For now, the only thing you really need to get right is the direction of the electric field from the infinitesimal charge slice dQ to the test point, P. This infinitesimal electric field is called dE. But again, don't worry about symmetry! Treat dQ as though its a point charge. (And thus the direction of dE is the direction from dQ to P.
'Looks good to me ...... almost.

The only things missing is to recognize that dE is a vector, and it has direction. First off, let's define the direction of the vector R, as you've defined it in your figure. It has a magnitude of R and a direction of $$\hat r [/itex]. The direction of the electric field is from the charge to the test point. So in this case it's in the opposite direction of [tex] \hat r [/itex]. So modifying your equation every so slightly, [tex] \vec{dE} = -k \frac{\lambda d\theta}{R} \hat r$$
You don't need to take a shot in the dark; you just need to convert the unit vector (direction vector) from polar to Cartesian coordinates.

$$\hat r = \cos \theta \hat x + \sin \theta \hat y$$

Here is where your method needs a lot of work. Break things up into 4 different integrations. (And in a sense this is really 8 total integrations, since you can integrate the x- and y- components separately for each section.)
Integrate over the four different sections separately, then add everything together (vector summation, of course -- keep your x- and y- components separate).
• Integrate from -45o to +45o with q = 0.
• Integrate from 45o to +135o with q = 2Q.
• Integrate from 135o to +225o with q = -Q.
• Integrate from 225o to +315o with q = Q.
Then sum everything together (vector sum -- keeping the x- and y- components separate).

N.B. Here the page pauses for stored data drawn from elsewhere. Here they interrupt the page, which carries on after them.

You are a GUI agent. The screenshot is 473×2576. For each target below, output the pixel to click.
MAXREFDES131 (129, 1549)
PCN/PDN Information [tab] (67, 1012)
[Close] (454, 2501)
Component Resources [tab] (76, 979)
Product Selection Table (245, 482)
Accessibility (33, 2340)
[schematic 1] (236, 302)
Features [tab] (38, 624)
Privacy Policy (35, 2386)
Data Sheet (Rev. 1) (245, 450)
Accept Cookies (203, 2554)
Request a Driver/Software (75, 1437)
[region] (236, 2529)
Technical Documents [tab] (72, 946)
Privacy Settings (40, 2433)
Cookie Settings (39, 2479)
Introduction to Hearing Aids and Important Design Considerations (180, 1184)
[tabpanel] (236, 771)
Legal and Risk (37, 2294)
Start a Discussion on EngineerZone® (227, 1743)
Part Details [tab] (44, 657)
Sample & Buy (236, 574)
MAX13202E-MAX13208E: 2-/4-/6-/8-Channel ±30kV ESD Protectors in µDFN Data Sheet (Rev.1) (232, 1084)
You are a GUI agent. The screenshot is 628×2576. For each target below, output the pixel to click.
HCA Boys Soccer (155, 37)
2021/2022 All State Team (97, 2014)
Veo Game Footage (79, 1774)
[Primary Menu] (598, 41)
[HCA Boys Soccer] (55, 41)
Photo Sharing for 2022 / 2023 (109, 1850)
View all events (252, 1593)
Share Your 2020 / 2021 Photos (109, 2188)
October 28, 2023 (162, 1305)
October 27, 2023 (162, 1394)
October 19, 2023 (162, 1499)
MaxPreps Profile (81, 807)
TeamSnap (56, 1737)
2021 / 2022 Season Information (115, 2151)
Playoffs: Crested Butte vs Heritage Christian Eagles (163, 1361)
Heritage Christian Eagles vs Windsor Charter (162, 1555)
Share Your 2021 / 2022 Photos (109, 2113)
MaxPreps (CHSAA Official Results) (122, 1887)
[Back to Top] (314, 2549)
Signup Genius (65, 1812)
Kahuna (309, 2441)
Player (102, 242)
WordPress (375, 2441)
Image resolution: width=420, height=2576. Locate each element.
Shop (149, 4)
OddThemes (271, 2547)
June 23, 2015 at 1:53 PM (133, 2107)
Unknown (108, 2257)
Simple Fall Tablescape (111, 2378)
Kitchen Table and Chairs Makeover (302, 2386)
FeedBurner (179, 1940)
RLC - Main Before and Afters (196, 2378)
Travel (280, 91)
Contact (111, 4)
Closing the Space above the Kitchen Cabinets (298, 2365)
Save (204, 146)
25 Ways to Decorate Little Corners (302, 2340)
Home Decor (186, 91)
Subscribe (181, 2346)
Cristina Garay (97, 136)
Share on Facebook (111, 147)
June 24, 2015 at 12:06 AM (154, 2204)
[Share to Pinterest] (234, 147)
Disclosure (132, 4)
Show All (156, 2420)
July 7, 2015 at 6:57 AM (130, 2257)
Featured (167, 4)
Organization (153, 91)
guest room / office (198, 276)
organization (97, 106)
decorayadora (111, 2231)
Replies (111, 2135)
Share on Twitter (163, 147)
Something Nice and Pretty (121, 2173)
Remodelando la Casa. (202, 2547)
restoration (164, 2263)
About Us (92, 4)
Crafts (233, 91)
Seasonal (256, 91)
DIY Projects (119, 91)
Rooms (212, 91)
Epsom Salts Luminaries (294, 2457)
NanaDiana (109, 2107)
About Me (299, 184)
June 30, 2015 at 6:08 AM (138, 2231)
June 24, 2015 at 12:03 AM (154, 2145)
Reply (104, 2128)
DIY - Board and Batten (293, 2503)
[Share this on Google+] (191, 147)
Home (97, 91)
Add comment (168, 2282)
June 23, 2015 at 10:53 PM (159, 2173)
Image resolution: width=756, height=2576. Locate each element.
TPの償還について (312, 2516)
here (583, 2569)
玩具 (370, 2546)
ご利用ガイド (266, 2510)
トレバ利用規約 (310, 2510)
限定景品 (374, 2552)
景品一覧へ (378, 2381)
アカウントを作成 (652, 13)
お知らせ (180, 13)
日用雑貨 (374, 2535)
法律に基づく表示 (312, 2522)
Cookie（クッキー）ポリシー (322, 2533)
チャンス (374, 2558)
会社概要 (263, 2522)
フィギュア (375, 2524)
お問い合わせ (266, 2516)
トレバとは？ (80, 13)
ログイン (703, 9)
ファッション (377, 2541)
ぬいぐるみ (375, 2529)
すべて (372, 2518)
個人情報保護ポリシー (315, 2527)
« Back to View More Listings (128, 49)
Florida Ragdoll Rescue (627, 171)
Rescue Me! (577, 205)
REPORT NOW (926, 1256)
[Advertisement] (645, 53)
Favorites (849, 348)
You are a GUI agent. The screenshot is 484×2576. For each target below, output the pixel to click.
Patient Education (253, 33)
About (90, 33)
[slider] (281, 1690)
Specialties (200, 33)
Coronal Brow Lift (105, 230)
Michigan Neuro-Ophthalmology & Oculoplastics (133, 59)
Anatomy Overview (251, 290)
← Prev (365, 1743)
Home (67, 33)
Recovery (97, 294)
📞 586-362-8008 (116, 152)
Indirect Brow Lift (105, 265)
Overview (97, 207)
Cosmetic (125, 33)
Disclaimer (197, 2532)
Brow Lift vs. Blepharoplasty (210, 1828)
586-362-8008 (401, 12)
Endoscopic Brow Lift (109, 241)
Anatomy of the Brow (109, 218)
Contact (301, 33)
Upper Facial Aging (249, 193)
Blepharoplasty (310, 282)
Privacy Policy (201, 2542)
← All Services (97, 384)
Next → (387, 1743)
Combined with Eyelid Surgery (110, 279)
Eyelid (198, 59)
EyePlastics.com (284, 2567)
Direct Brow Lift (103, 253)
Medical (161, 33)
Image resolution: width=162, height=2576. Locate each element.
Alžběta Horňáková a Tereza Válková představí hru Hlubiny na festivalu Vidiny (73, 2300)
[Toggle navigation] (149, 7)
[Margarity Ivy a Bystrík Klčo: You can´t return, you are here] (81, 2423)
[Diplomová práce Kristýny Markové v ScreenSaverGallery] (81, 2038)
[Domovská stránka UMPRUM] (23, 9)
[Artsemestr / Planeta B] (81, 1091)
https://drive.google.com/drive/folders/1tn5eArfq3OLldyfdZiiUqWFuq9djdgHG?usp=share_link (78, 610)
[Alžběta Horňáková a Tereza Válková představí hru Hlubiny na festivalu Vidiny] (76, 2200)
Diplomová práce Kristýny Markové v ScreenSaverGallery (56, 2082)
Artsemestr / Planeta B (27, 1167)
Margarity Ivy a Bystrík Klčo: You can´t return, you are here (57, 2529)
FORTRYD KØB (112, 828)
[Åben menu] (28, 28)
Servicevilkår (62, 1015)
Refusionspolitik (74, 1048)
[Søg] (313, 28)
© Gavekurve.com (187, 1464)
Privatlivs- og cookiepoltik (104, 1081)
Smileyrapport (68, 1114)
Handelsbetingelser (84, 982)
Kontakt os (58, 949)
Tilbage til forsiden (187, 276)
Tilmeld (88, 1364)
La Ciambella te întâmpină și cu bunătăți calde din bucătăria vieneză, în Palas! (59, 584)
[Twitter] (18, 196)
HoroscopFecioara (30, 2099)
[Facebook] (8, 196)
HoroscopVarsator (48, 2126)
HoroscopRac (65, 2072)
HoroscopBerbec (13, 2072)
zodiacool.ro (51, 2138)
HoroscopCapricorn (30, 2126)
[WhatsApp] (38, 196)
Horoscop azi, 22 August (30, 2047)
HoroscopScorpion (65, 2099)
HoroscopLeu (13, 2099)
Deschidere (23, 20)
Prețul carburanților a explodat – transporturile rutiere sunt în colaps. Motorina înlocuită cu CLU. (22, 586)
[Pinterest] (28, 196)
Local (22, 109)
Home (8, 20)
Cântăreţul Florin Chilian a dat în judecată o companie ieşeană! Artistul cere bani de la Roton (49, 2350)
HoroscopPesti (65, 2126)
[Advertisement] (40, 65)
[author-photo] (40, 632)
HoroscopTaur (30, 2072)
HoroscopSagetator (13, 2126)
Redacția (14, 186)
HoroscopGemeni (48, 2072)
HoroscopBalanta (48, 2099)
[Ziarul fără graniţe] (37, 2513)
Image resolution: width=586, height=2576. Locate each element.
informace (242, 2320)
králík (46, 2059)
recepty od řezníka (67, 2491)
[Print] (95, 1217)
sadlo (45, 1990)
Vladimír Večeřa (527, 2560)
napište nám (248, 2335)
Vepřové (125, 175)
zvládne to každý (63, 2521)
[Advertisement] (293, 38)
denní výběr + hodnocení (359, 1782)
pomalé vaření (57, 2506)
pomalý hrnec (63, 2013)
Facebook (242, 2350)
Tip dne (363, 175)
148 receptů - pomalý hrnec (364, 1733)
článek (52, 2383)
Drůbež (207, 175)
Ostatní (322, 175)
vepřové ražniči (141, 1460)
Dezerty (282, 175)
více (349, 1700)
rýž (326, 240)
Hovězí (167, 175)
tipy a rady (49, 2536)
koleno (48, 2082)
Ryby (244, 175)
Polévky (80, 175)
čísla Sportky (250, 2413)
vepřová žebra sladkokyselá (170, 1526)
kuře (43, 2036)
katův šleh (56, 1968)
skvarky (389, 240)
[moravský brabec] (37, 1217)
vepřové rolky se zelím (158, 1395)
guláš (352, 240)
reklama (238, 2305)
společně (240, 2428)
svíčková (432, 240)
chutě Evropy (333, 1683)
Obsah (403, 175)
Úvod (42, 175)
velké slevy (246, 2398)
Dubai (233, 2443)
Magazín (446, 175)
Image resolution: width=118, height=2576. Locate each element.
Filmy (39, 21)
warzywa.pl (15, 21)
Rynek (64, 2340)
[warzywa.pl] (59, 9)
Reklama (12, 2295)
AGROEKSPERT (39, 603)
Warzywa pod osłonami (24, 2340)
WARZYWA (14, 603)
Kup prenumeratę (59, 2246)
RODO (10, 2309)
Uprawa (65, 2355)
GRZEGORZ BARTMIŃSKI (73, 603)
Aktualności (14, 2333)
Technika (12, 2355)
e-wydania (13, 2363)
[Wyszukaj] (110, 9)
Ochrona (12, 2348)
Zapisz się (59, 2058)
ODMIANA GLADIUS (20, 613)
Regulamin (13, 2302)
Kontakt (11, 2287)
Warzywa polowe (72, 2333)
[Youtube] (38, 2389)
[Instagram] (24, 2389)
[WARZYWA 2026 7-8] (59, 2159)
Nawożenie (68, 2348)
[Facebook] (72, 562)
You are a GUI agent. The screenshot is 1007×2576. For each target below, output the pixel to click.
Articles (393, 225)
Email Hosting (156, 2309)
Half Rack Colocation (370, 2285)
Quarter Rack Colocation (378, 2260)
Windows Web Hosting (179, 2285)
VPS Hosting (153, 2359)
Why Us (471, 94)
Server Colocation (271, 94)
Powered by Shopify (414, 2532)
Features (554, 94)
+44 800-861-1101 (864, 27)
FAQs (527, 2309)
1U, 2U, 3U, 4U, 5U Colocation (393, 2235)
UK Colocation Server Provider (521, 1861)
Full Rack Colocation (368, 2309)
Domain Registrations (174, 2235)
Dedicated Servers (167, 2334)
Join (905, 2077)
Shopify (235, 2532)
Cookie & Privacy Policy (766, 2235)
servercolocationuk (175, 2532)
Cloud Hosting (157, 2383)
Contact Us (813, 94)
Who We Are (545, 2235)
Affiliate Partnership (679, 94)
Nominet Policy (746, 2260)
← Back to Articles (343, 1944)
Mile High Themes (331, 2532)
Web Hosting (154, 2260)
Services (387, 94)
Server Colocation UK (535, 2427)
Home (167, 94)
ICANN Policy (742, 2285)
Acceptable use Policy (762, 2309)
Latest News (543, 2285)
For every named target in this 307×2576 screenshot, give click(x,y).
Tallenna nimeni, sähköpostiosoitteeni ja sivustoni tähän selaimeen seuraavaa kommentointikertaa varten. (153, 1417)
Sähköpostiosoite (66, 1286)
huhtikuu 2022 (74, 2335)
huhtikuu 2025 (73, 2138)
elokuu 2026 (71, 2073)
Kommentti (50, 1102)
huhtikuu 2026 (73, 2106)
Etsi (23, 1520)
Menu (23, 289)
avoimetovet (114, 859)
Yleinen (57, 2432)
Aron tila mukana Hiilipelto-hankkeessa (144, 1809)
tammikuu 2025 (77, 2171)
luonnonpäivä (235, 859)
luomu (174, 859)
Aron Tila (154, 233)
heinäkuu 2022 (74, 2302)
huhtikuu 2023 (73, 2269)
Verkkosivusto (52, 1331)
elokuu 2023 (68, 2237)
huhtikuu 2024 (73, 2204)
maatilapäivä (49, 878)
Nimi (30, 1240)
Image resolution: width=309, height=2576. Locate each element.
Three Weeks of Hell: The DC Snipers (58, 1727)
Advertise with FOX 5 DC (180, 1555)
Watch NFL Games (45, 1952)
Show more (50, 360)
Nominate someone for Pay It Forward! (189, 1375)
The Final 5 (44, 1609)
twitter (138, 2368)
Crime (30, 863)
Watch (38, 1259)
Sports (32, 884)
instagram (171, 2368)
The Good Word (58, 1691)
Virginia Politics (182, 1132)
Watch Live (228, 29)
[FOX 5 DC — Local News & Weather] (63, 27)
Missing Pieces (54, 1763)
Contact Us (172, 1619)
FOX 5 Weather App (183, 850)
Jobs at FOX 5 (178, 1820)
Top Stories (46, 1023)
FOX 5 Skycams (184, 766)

You'll also need to create a relationship between q and λ before you're finished (or before you integrate), so you can express λ in terms of Q (since the relationship is different for each section).

Good luck!

Last edited: Jan 19, 2011
3. Jan 20, 2011

### greenskyy

Collinsmark, your post was everything that I had hoped for, and more. Thank you so much!! It seems the classes I've gone to have focused so much on shortcuts that I never learned the correct way to go about these. Breaking the problem out into all of its components was time-consuming, but made sense. But, let me show some of my new work to see if I'm doing it correctly.

I came up with the equation

( 2 k Q ) / ( pi R^2 )

For the +Q and -Q charges, and 4kQ in the numerator for the +2Q charge. I then wrote out one big equation for dE summing all the different charge components with three integrals. I then separated this integral into two integrals, dEx containing the cosines, and dEy containing the sines.

After everything was said and done, dEy = dEx = $$-\sqrt{2}$$. Giving a magnitude of 2 and a direction of 225 degrees.

The largest difficulty was making sure I was using the right signs, as I had to take into account the direction of the forces and keep track of sin / cos integration.

Last edited: Jan 20, 2011
4. Jan 20, 2011

### collinsmark

Your direction is correct. Both the x- and y- components have the same magnitude which is negative, meaning the direction is 225 degrees.

And I think you mean Ey and Ex rather than dEy and dEx

But I think you left some things out. Perhaps you factored these "constants" out earlier (before the integration -- pulling them out of the integral, maybe) and forgot to multiply them back.

There is a $\sqrt{2}$ involved in the answer (or 2 after taking the magnitude of the resultant vector), yes. But there is more to it than that! the answer is also a function of Q, k and R (and maybe a π and some other constant thrown in too).
This one was kind of a tricky (tedious) one, I agree. But if you keep your unit vectors present, they will tell you the direction. For example, $$\hat x$$ points in the positive x direction. So $$-\hat x$$ points in the negative x direction.

5. Jan 20, 2011

### greenskyy

Ah yes, that's what I meant, sorry :D . I was in a bit of a haste writing my reply, but my final answer did involve those variables - it was the constant I was focused on. Yeah, during my integration I factored out all the variables, which all ended up being multiplied by -sqrt(2).

Actually, in recitation today the TA did cancel out the +Q leaving just the +Q at the top, and proceeded from there. I'm glad I did it the long drawn out way though, because too many shortcuts were being taken by me without knowing what I was skipping.